── 提示抜粋 ──

2016-12-26時点でのDebian GNU/Linux sidでの話です。
以前、GNU Autotoolsを使ってWindows用バイナリーをビルドする方法を紹介しましたが、ここで紹介するのはCMakeを使う方法です。
CMakeでクロスコンパイルする方法はcmake-toolchains(7)に説明があります。CMakeはクロスコンパイル用にCMAKE_TOOLCHAIN_FILE
という変数を用意しています。前述のドキュメントはこの変数を使う方法を説明しています。
ただ、ファイルを作るのは少し面倒なので、ここではコマンドラインオプションでWindows用バイナリーをビルドする方法を紹介します。
用意するもの
Debian GNU/Linux上でWindows用バイナリをビルドするためにはクロスコンパイルする必要があります。そのためにMinGW-w64を使います。MinGW-w64はGCCでWindows用バイナリをビルドするために必要なヘッダーファイルやライブラリなど一式を提供します。
cmakeパッケージとmingw-w64パッケージをインストールします。wineパッケージは動作確認用です。
% sudo apt install -V cmake mingw-w64 wine
準備はこれで完了です。
ビルド
ここではCMakeでのビルドに対応しているGroongaをクロスコンパイルします。
まず、ソースコードをダウンロードして展開します。

───

## 課題
a) 項目のうち「The image size is (824, 727).」を含む行から項目の最後の行までを、「Open」を「Select」に差し替え、ほかは変えずに書き直してください。画像は含めないでください。
b) CMakeによるWindows用バイナリーのクロスコンパイルについての文章の続きを書いてください。

── 項目 ──

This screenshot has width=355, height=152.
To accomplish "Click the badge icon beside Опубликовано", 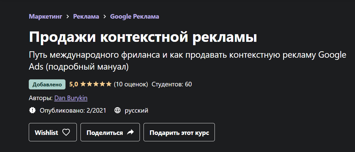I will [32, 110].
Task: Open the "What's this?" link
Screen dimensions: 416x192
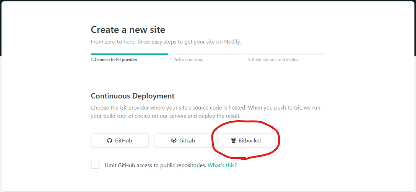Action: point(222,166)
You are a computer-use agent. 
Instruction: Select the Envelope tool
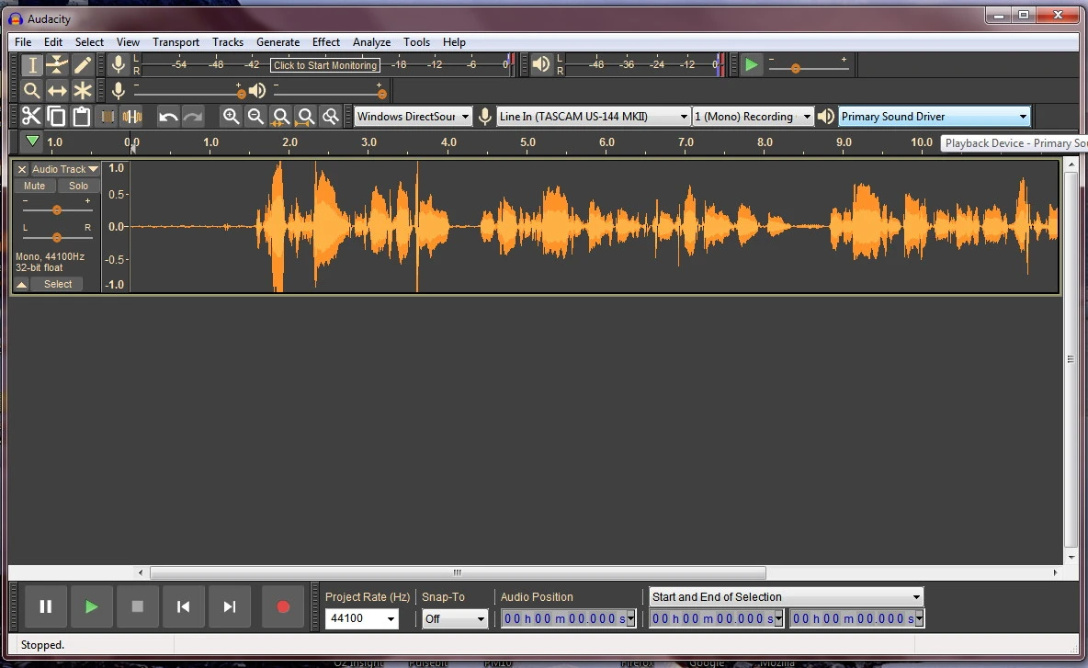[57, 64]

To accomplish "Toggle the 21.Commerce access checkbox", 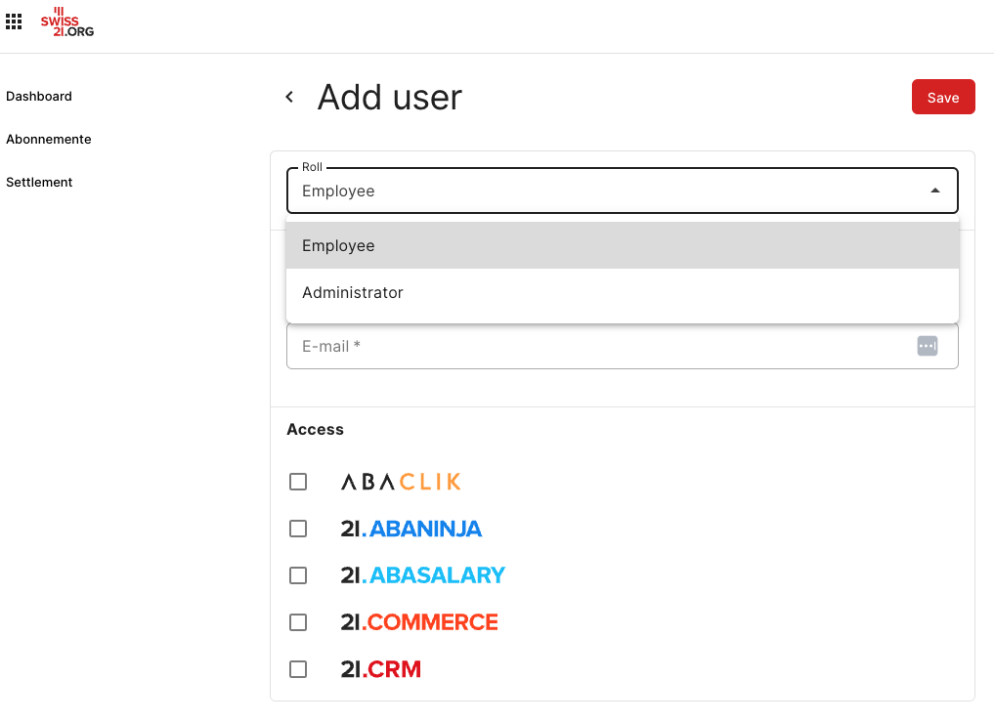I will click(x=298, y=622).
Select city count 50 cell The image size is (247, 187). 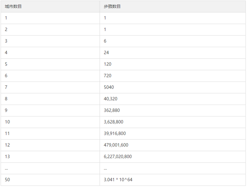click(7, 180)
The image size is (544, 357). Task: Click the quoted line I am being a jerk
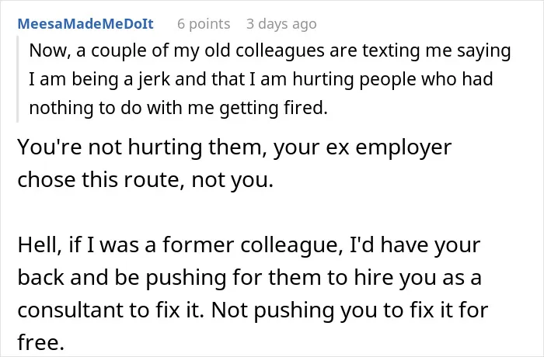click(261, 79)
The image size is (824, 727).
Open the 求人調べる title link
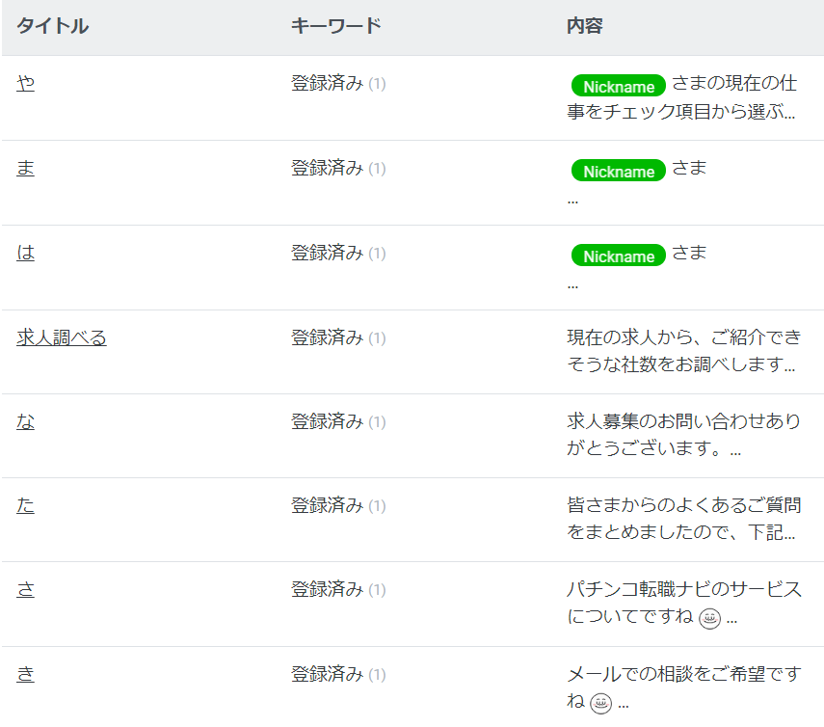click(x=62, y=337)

───

## 演習結果
a)
The image size is (824, 727).
Select the 求人調べる title link
click(x=62, y=337)

b)
% wget http://packages.groonga.org/source/groonga/groonga-6.1.1.tar.gz
% tar xvf groonga-6.1.1.tar.gz
% cd groonga-6.1.1
CMakeを使うときはソースコードのあるディレクトリーではなく別のディレクトリーをビルドディレクトリーにすることが多いですが、ここでは説明を簡単にするためにソースコードのあるディレクトリーを使います。
GNU Autotoolsのときは--host=x86_64-w64-mingw32
を指定するだけであとはいい感じに設定してくれますが、CMakeは次のようにいくつかのパラメーターを指定します。この中でクロスコンパイルに直接関係ないパラメーターはCMAKE_INSTALL_PREFIX
だけです。これはインストール先を変更するために指定しているだけです。
% PKG_CONFIG_LIBDIR=/tmp/local.windows/lib/pkgconfig \
cmake \
-DCMAKE_INSTALL_PREFIX=/tmp/local.windows \
-DCMAKE_SYSTEM_NAME=Windows \
-DCMAKE_SYSTEM_PROCESSOR=x64 \
-DCMAKE_C_COMPILER=x86_64-w64-mingw32-gcc \
-DCMAKE_CXX_COMPILER=x86_64-w64-mingw32-g++ \
-DCMAKE_RC_COMPILER=x86_64-w64-mingw32-windres
各パラーメーターについて説明します。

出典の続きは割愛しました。